Vamos entender o seguinte: em 1991, a despesa primária federal era 13,7 % do PIB. Em 2016, tinha passado para 23,6 % do PIB. Em 2019, antes da pandemia, estava em 23,4 % do PIB. Depois da crise, vamos sair com uma relação gasto/PIB maior, pela redução do denominador (do PIB) e menos receita, ou seja, com um duplo efeito negativo sobre as contas. É preciso fechar essa boca de jacaré (desenho de gráfico que mostra afastamento dos indicadores) de gastos crescentes e receitas declinantes e melhorar minimamente o resultado fiscal para, aí sim, após um par de anos de melhora, dizer 'bom, agora sim, vamos rediscutir o tema'. O objetivo é mostrar que as contas fiscais são sustentáveis a longo prazo. Caso contrário, título público corre o risco de virar ativo tóxico na década de 2020. Sobre a pressão por mais gasto, é inevitável lembrar o conselho de Churchill a seu secretário do Tesouro: 'Não tema a oposição, tema seus colegas de gabinete'.
Há risco de o endividamento do Brasil passar de 100% do PIB?
Em algum momento da década, sim, sem dúvida.
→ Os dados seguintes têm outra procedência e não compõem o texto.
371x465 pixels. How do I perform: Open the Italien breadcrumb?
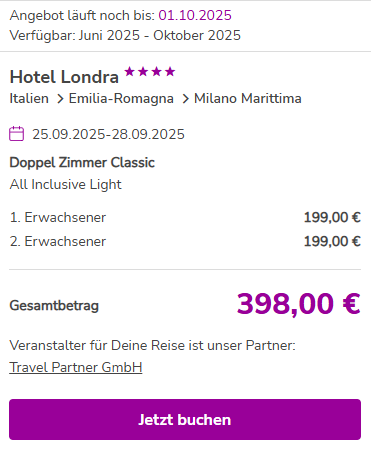tap(29, 99)
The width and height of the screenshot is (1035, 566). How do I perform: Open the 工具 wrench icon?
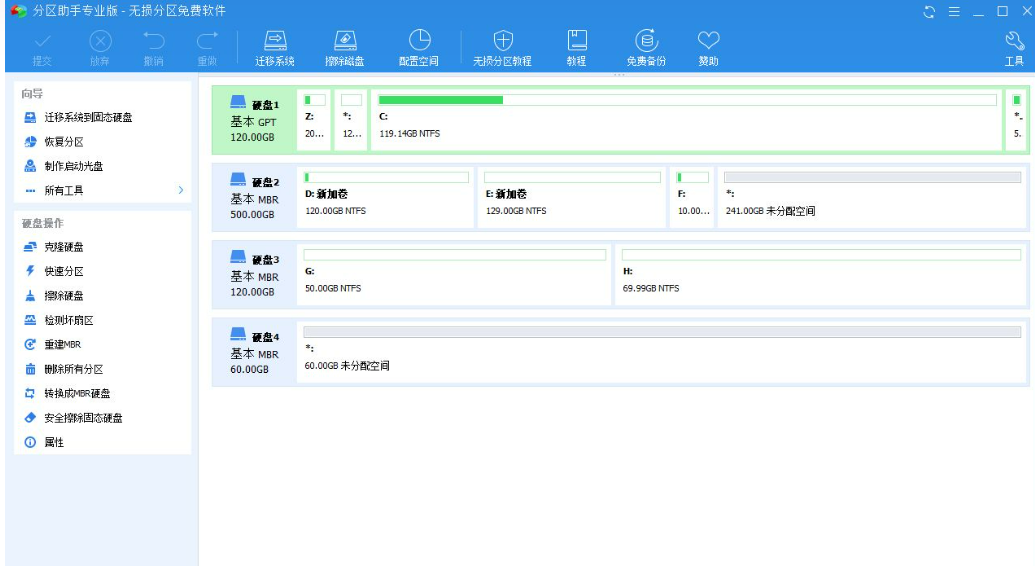1013,41
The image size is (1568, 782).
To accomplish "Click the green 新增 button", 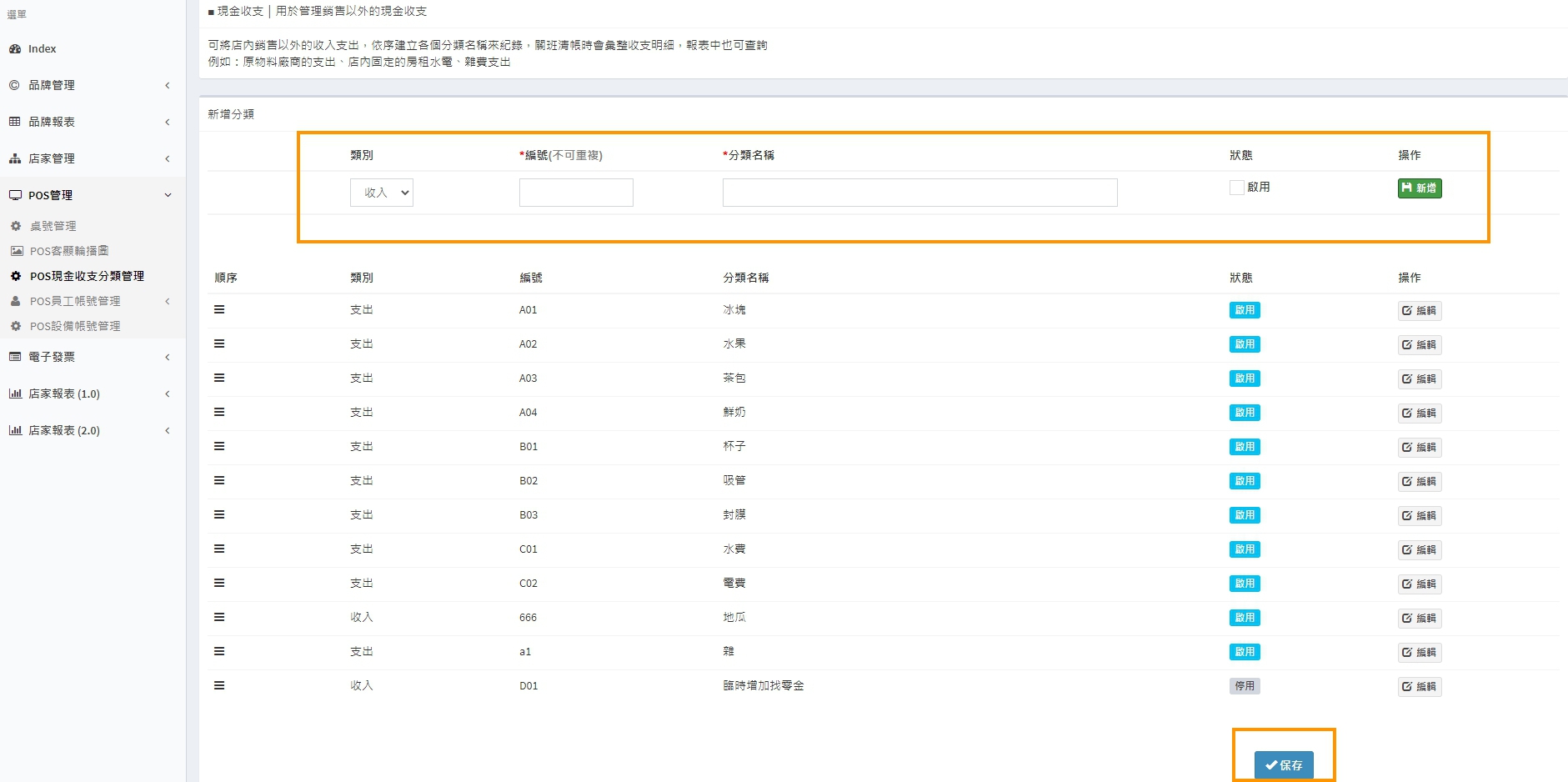I will point(1419,188).
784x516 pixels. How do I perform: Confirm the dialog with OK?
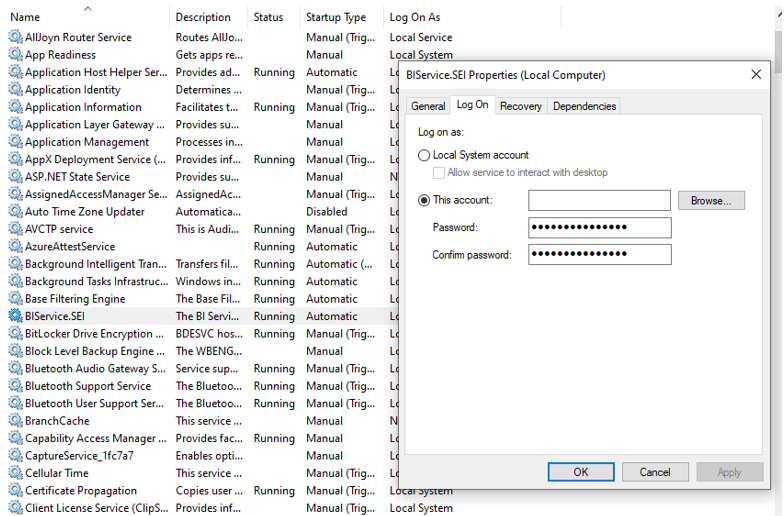(x=580, y=472)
Nesse caso, o problema não é o número mágico de 100 %. É a trajetória. É como alguém que ganha R$ 60 mil por ano, ou R$ 5 mil por mês, ter uma dívida de R$ 60 mil. O problema não é a dívida ser de R$ 60 mil e sim o que acontece ao longo do tempo: se o dinheiro que entra não muda e a dívida só aumenta, em algum momento o credor vai começar a achar que a dívida do sujeito é impagável. Em que ponto isso ocorre num país? Ninguém sabe a priori, mas não dá para ficar brincando de testar para ver o que acontece. Eu passei o Réveillon de 2002 na Argentina. Provavelmente o dia 31 de dezembro de 2001 foi um dos dias mais tristes da minha vida. O país tinha acabado de dar calote, havia feriado bancário, megadesvalorização e a percepção que se tinha nas ruas era de que o país tinha colapsado. Não quero ver isso de novo, agora no Brasil. É horrível.
É preciso que o Brasil se convença do seguinte: gasto do governo não faz o país crescer.
Quanto tempo o Brasil pode levar para reequilibrar as contas depois da pandemia e o que é preciso fazer para buscar esse reequilíbrio?
Antes da pandemia, estávamos num processo de melhora gradual das contas, com chances de voltarmos a ter superávit primário, talvez em 2023. Agora, demoraremos anos para superar as consequências do que aconteceu em 2020. É preciso dar mostras de austeridade, reafirmar a vigência do teto em 2021 e 2022, reduzir o tamanho do déficit em 2021 e 2022 e então, em 2023, após dois anos de melhoras, repactuar a equação fiscal através de uma amplo acordo político que envolva combinação de uma suave mexida no teto com algum aumento de receitas, que, creio, será inevitável em 2023/2024, para poder acelerar o caminho rumo à volta das contas de resultado primário ao azul. É preciso que o Brasil se convença do seguinte: gasto do governo não faz o país crescer. É importante para a saúde, para a educação, mas o que gera negócios, movimenta a economia, leva as pessoas a tomar decisões de gastar, é ter confiança no futuro, previsibilidade, percepção de contas fiscais sustentáveis, juro baixo, ambiente de negócios, confiança, confiança, confiança. E infelizmente, nesse quesito, o comportamento do Brasil tem sido deplorável.
Por que deplorável?
Somos o país das travas ao negócio, das brigas políticas, da instabilidade, do noticiário dominado por bizarrices, da imprevisibilidade. Só não somos piores que a Argentina, porque a Argentina nessa matéria é hors concours. E que a Bolívia, outro caso crônico. Precisamos de ter diagnóstico, norte, propostas, diálogo e certo grau de harmonia. Temos visto exatamente o contrário, há anos. Lido com investidores estrangeiros há 30 anos e sinto o cansaço. É como se eles dissessem 'ok, no dia em que vocês se entenderem, nos procurem. Agora deixa eu ganhar dinheiro na Ásia'. O Brasil cansa, e o mundo está cheio de oportunidades em países que estão dando certo. Quem acompanha o Brasil lá fora, sabendo desses problemas todos e lendo que há quem julgue que nossos problemas se resolvem passando despesas de dentro do teto para o extrateto, acaba dando um sorriso irônico e tratando o assunto como folclórico.